MADAME MACABRE.  Madame Macrabre was a Chinese spy, see, and her henchman was a "loyal dwarf" named Gogo.  And Gogo, see, he designed these "toys" -- also called "special plastic objects" -- for her to use.  And she can, er, change the size of these special plastic toys at will.  I swear to you I am not making this up.  I quote verbatim:  "Her wig's cybernetic circuitry enables her to alter the size of Gogo's special plastic objects.  She carries assorted miniature 'toys' she can enlarge at will.  She directs her size-changing energies through a finger guard."  I guess she called herself Madame Macabre because Dildo Queen was already taken.

MAGICIAN.  He was a magician, all right.  He fought Giant-Man, which is exactly .009% less lame than fighting Ant-Man.  Not enough to justify actually writing anything about him, but still.

MECHANO.  According to the description I barely read because you try thinking of something funny to say about all these fucking minor characters who are exactly the goddamn same, Mechano was a doomed robot who saved humanity.  You know, like Al Gore.

MEKANO.  Not a doomed robot who saved humanity, but a doomed jackass who pestered the X-Men.  The amazing thing about this entry is we learn that when they encountered Mekano, the X-Men were putting on a juggling act to raise money to backpack through Europe.  No, really!  The astonishing mutant team turn out to be lame-ass trust fund hippies.

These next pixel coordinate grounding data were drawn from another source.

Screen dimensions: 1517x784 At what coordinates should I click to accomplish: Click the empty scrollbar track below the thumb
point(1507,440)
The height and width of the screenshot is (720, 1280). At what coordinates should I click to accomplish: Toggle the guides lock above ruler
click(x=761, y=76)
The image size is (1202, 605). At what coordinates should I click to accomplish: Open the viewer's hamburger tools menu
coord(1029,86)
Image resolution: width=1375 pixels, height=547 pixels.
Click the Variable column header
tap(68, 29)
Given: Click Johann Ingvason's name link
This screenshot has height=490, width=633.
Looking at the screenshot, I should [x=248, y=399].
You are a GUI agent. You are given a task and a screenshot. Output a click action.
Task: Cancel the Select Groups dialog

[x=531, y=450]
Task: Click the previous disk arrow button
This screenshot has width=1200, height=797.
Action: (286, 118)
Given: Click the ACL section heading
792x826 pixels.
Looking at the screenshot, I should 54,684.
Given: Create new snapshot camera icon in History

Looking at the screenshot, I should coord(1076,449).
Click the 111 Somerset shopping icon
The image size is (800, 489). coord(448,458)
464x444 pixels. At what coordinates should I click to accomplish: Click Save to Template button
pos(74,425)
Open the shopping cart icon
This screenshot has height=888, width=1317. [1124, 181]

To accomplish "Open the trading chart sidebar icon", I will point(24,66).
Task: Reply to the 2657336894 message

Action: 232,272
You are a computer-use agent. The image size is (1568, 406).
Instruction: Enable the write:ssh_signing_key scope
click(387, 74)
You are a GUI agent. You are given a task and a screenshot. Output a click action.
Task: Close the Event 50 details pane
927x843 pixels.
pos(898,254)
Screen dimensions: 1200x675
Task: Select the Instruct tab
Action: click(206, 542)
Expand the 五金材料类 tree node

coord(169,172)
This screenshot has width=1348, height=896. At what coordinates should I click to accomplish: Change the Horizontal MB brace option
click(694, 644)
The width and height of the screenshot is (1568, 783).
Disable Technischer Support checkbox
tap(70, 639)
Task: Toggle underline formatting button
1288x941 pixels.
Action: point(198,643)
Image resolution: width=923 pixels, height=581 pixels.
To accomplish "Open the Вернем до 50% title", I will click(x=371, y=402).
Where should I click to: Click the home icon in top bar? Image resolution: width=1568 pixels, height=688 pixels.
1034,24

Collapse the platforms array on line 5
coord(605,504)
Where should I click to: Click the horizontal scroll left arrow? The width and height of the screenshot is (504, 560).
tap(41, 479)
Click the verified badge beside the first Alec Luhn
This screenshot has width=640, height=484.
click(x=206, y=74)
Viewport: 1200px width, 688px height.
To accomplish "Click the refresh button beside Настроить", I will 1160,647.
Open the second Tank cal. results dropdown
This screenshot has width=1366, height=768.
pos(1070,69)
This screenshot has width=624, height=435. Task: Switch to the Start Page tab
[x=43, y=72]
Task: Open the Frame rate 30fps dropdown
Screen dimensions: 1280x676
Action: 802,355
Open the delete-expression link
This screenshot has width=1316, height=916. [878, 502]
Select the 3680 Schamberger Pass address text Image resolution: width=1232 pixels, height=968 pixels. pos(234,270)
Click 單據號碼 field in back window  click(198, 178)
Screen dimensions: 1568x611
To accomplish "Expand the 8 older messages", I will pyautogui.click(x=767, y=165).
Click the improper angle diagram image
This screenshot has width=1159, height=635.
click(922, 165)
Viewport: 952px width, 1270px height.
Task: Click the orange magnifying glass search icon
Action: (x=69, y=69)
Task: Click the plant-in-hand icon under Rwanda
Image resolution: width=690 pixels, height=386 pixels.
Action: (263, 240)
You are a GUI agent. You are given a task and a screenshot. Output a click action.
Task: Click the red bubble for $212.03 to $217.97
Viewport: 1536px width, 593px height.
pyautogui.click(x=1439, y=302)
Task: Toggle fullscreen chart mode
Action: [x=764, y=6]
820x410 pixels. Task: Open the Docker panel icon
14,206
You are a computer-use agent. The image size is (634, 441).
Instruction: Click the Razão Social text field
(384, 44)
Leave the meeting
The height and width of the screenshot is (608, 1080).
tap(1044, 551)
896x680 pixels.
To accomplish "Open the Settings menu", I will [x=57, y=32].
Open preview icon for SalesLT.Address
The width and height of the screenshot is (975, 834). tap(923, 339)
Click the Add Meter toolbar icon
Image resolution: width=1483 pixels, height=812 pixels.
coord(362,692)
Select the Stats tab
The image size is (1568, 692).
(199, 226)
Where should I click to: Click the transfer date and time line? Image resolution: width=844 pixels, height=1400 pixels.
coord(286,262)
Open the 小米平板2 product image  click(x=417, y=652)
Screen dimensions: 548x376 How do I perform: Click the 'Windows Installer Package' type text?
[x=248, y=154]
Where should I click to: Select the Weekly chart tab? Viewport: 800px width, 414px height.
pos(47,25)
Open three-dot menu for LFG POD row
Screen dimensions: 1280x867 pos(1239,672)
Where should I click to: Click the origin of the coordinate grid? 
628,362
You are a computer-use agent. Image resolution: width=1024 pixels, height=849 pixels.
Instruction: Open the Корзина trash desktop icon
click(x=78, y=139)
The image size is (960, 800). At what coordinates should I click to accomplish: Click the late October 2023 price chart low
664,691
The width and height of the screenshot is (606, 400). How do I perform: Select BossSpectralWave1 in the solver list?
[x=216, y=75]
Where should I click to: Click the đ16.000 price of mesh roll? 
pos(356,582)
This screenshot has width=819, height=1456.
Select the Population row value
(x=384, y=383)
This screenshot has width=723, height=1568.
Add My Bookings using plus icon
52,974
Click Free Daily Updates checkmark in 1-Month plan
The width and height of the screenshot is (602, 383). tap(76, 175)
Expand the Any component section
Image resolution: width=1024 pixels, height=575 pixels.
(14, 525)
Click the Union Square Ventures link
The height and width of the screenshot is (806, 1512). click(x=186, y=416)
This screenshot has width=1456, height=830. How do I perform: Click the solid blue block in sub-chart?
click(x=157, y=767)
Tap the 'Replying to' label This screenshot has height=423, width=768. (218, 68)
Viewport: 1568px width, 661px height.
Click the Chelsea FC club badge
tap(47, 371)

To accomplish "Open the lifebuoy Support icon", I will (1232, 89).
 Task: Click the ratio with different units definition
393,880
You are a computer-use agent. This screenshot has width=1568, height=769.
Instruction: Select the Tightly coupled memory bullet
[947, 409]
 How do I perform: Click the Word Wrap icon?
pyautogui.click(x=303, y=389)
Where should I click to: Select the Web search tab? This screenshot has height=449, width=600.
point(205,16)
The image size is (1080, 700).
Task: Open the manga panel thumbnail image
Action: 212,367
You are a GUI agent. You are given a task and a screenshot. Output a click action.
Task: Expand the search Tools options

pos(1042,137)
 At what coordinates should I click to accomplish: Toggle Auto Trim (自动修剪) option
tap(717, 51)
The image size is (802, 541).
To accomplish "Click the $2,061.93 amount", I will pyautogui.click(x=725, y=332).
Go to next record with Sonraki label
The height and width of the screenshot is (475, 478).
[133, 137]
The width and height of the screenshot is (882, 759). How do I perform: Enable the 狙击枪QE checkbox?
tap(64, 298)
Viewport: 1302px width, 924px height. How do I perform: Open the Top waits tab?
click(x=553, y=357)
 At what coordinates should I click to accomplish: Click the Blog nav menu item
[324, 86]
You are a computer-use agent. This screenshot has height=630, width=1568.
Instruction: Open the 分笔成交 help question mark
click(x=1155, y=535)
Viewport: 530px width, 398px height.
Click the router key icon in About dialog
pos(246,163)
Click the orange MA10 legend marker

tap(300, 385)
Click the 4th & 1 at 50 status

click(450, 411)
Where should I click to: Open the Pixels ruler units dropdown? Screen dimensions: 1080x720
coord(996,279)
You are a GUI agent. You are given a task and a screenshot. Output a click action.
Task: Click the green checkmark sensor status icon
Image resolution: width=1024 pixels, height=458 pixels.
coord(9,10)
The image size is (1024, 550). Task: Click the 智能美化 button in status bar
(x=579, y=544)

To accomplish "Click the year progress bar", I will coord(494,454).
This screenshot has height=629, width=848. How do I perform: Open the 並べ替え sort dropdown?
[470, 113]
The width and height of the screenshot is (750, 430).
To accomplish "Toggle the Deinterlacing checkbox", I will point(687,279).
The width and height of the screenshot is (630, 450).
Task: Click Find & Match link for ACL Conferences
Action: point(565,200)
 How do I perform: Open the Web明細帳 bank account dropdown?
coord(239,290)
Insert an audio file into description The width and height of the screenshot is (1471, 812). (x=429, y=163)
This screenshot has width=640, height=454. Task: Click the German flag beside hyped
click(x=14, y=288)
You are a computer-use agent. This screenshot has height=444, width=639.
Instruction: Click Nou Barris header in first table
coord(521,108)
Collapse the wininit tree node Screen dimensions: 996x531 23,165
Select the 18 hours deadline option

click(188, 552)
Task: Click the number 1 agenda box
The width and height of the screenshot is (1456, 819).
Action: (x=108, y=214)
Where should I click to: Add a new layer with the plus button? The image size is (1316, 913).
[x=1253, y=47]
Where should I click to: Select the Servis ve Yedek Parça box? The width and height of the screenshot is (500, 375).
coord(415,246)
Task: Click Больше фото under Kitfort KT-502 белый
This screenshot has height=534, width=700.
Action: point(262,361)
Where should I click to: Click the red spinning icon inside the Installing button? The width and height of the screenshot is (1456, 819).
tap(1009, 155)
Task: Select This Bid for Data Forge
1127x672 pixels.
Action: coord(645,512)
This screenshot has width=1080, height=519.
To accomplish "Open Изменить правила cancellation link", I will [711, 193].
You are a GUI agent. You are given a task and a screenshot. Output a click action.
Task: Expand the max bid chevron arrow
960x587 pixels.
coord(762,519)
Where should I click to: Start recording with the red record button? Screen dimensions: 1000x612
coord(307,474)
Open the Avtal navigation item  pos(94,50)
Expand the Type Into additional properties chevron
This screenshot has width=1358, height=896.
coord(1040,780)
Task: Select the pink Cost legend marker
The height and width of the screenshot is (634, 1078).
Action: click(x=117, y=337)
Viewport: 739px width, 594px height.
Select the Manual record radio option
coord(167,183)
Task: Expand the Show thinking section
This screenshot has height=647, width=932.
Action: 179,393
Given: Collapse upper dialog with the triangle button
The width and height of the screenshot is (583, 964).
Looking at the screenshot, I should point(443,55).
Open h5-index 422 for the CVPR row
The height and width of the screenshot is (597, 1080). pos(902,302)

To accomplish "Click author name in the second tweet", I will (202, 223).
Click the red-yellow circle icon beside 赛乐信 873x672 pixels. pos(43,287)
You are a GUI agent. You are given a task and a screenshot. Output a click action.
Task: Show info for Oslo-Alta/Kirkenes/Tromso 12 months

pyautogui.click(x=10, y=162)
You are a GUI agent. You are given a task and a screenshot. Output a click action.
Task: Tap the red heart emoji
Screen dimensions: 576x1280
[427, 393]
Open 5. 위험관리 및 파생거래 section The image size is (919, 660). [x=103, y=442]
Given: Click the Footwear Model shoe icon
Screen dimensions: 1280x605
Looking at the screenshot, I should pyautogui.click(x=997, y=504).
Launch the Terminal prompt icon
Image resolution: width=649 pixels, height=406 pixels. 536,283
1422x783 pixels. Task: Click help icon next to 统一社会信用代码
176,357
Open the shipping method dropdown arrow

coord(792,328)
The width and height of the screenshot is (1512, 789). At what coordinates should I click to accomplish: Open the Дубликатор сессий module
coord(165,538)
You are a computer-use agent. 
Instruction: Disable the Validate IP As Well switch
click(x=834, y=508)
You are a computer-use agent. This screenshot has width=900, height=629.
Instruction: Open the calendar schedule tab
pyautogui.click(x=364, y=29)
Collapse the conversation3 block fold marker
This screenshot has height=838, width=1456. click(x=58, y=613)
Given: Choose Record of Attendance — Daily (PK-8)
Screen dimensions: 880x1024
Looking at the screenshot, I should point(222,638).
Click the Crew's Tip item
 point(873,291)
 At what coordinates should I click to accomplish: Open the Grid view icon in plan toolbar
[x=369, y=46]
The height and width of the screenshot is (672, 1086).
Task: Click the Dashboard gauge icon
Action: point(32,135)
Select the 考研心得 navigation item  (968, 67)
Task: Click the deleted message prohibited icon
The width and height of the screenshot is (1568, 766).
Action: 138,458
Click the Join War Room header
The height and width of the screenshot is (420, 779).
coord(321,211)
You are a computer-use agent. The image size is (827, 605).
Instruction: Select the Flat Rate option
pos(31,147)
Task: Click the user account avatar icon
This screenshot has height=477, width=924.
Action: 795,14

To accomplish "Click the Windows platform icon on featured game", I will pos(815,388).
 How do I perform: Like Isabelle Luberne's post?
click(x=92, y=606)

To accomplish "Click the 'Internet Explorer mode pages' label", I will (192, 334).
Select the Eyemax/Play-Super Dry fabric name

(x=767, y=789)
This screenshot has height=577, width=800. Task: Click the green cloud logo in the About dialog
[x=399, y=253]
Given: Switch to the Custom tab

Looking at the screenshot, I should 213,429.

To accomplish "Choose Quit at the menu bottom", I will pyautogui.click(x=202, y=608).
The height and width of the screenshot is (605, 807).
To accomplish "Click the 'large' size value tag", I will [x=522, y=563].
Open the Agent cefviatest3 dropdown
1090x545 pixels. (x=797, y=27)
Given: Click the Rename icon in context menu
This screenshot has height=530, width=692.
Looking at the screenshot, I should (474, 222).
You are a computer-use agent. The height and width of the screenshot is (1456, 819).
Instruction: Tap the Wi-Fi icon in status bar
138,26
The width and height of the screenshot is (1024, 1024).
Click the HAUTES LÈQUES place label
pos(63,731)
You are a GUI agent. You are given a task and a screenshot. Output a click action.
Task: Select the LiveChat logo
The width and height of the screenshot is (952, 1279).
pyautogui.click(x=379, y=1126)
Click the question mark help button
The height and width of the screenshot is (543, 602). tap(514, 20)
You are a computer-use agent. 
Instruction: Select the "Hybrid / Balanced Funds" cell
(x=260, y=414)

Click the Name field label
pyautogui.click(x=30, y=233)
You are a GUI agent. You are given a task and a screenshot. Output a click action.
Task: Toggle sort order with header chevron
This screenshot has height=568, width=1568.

MISTER RASPUTIN.  One of at least three Russian characters in the Marvel universe named Rasputin, which is sort of like having three major Italian characters named Cagliostro.  A delightfully nonsensical precis of his powers:  "Mister Rasputin could manipulate energy for a variety of effects, such as energy blases, mystic shields, illusions, and teleportation.  He also carried a handgun."  You know, in case all that other stuff didn't work out.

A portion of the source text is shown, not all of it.